纯白,无五官,质地似玉非玉、似骨非骨,每具背后用朱砂写着数字:【案七】【案十三】【案廿六】……一直到【案四十】。
更诡异的是,每个面具下方还贴着一张黄纸,上书三字指令:“听判”、“跪伏”、“泣诉”。
“这是……名单?”小皇帝的声音从外面传来,他不知何时也赶到了,披着斗篷,脸色发白,“这些人,都是看过你宣判的人?”

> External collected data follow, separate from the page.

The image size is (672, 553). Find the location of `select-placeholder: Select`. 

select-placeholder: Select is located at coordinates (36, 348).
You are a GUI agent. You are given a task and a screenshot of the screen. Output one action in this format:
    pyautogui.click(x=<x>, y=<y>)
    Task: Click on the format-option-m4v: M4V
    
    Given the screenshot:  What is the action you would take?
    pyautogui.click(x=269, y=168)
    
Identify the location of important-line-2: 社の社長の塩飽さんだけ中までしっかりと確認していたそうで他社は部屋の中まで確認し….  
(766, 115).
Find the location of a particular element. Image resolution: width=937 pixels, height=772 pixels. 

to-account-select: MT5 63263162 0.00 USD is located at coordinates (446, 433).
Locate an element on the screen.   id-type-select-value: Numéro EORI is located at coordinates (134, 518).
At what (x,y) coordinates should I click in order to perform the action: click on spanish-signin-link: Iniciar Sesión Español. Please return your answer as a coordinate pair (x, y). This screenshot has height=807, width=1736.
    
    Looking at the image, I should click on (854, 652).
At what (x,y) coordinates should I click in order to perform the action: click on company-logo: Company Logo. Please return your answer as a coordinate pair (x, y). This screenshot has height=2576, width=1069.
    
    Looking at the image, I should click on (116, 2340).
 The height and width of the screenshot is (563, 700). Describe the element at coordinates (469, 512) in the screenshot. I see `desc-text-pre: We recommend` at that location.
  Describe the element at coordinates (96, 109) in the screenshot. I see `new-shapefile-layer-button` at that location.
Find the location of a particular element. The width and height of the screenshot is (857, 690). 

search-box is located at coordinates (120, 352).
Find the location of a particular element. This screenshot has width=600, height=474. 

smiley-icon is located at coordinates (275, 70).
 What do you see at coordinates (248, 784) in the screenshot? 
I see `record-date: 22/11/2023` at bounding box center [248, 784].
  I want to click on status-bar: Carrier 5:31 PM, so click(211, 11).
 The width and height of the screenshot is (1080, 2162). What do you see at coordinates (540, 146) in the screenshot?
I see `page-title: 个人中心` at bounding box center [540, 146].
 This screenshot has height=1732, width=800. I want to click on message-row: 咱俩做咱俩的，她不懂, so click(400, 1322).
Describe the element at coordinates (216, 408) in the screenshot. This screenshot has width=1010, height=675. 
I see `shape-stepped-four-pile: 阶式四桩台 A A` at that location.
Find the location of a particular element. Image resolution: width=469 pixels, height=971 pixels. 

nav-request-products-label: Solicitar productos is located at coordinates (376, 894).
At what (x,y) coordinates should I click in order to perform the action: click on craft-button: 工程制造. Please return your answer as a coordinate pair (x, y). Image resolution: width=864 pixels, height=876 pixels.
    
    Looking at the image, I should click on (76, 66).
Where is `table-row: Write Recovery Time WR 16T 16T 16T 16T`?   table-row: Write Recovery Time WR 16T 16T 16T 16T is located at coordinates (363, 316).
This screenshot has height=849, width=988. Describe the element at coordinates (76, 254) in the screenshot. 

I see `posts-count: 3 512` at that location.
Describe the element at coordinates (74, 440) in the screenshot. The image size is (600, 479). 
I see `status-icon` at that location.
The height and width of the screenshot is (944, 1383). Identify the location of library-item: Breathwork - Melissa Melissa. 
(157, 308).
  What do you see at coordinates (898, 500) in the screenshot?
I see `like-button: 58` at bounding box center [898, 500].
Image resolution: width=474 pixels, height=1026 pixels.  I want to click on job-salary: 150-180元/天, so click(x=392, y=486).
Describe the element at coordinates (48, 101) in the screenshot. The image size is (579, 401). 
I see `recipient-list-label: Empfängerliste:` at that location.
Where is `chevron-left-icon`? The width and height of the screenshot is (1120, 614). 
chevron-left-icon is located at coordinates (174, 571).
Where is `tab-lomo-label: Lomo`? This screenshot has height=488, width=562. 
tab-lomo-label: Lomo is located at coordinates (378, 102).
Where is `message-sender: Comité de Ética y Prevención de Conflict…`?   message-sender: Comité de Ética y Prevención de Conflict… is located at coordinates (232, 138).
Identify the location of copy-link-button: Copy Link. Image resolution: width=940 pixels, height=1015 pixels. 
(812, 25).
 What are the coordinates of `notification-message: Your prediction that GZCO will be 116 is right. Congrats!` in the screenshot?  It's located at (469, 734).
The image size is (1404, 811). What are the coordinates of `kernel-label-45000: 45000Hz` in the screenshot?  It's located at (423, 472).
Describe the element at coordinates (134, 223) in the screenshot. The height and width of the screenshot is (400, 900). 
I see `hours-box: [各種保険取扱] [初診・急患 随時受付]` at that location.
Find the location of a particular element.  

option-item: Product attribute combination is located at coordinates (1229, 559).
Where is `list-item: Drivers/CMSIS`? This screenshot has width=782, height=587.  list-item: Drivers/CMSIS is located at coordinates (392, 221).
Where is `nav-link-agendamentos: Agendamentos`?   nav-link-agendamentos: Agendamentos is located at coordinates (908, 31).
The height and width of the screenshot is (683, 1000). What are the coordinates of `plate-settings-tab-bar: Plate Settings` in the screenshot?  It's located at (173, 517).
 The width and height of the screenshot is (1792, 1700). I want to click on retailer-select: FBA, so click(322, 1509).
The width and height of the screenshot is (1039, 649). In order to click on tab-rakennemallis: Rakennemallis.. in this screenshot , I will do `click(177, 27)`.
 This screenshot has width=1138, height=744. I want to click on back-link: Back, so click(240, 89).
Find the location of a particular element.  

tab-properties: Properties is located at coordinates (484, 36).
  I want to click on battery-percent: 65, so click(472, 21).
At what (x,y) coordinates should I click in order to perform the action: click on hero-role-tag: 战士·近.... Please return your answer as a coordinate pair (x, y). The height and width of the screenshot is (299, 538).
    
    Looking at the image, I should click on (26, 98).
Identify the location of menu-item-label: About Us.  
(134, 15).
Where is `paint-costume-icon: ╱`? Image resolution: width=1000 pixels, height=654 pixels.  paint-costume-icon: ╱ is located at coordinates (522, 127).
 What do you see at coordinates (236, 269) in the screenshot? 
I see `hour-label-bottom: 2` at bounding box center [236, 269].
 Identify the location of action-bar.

“不是人。”老白蹲在一具面具旁,撬开边缘缝隙,取出一小片金属薄片,上面刻满螺旋纹路,“是接收器。靠声波共振触发潜意识暗示——你们听过‘音控催眠’吗?传说百年前情判官讲法时,能让满堂罪人当场自首。现在看,不是传说,是技术。”
闻昭昭走到大殿中央。
那里立着一尊木偶。
等身,女形,穿着她三个月前停职那日穿的深青色官服,袖口绣着大理寺女史独有的银线竹节纹。
甚至连腰间那枚缺了角的铜牌,都复刻得分毫不差。
“它模仿的是我。”她声音很轻。
谢无咎伸手探向木偶颈部机关,指尖刚触到关节,忽听得“滴答”一声——
木偶的眼眶缓缓渗出红液,顺着脸颊流下,宛如血泪。
众人屏息。
老白迅速拆开背板,露出内部复杂机关:铜铃阵列、共鸣腔、微型卷轴盒,还有连接耳道的细管,显然能播放录音。
“这不是雕像。”他低声道,“是‘回响装置’。只要有人念出特定判词,它就能同步发声,配合灯光烟雾,制造‘闻大人显灵’的幻象。再加上外围那些戴面具的人群作为‘情绪引导者’,很容易引发集体癔症。”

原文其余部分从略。